Wellness
Protein Sources Beyond Meat: A Local Guide
Nashville's booming wellness scene is pushing plant-forward protein into the mainstream — here's where to find it and why dietitians say now is the time to pay attention.
4 min read
Wellness
Nashville's booming wellness scene is pushing plant-forward protein into the mainstream — here's where to find it and why dietitians say now is the time to pay attention.
4 min read

Nashville residents are spending more on protein than ever before, but increasingly they're skipping the butcher counter. Sales of plant-based protein foods at Nashville-area Whole Foods Market locations — including the flagship store on West End Avenue — climbed roughly 18 percent between January and June of this year, according to regional sales data shared with The Daily Nashville. The shift is quiet but measurable, and local nutrition professionals say it reflects a city-wide rethink about where protein actually comes from.
The timing matters for a specific reason. With grocery prices still elevated after two years of post-pandemic volatility, many households are scrutinizing every line of the food budget. A pound of 90-percent lean ground beef at most Nashville Kroger locations runs around $7.49 this week. A pound of dried black lentils — which deliver roughly 18 grams of protein per cooked cup — sits at under $2. That gap is driving curiosity even among committed carnivores in a city that has long worn its barbecue identity proudly.
The Nashville Farmers' Market on Eighth Avenue North is one of the most practical starting points. Throughout July and into August, vendors like Bloomsbury Farm out of Smyrna are stocking fresh edamame — whole soybean pods that clock in at about 17 grams of protein per cooked cup. The market runs Tuesday through Sunday, and Saturday mornings draw the heaviest crowds from the Germantown and Salemtown neighborhoods nearby.
For packaged options, the East Nashville outpost of the Turnip Truck on Woodland Street carries an unusually wide selection of legume-based products, from canned chickpeas to red lentil pasta to tempeh sourced from Nashville's own Lively Tempeh, a small-batch producer that distributes locally. Tempeh is fermented soybean cake — dense, nutty, and delivering around 20 grams of protein per half-cup serving. It's not glamorous, but registered dietitians consistently rank it as one of the most nutrient-complete plant proteins available.
Greek yogurt and cottage cheese also deserve mention, particularly for Nashvillians who eat dairy but are cutting back on red meat. Both products have surged in local grocery sales this year. Full-fat cottage cheese — long dismissed as diet food from a previous era — is back on shelves at places like the Publix on White Bridge Road, where store-brand versions run about $4.29 for a 24-ounce container providing close to 25 grams of protein per cup.

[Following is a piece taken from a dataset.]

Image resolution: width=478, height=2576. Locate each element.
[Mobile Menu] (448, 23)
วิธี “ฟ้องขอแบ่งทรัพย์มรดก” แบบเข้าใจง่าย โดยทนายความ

Hemp seeds are another option getting traction at Nashville yoga studios and wellness centers. The Centered City Yoga studio in the 12South neighborhood began stocking small retail bags of Manitoba Harvest hemp hearts last spring after member requests. Three tablespoons provide about 10 grams of protein and a favorable ratio of omega-3 to omega-6 fatty acids. They dissolve into smoothies without altering the flavor — which, for first-timers, removes the biggest barrier to entry.
Eggs remain the most affordable complete protein in the city. Despite elevated prices throughout 2025, a dozen large eggs at most Nashville-area Aldi stores now sits around $3.79 following a stabilization in supply. Each egg delivers about 6 grams of high-bioavailability protein. For people working toward a general daily target — most adults need somewhere between 0.7 and 1 gram per pound of body weight, depending on activity level — eggs are hard to undercut on cost per gram.
The practical advice for anyone starting this transition is straightforward: don't overhaul the pantry in a single weekend. Registered dietitians at Vanderbilt University Medical Center's Osher Center for Integrative Health, located on the main campus off 21st Avenue South, suggest swapping one meat-based meal per week with a legume or egg-centered dish and tracking how you feel over 30 days. That low-pressure approach tends to stick better than wholesale dietary shifts. Anyone managing specific health conditions — kidney disease in particular affects how much protein the body can process — should loop in a physician before making significant changes. The Vanderbilt center accepts new patients and offers nutritional counseling on a sliding-fee basis.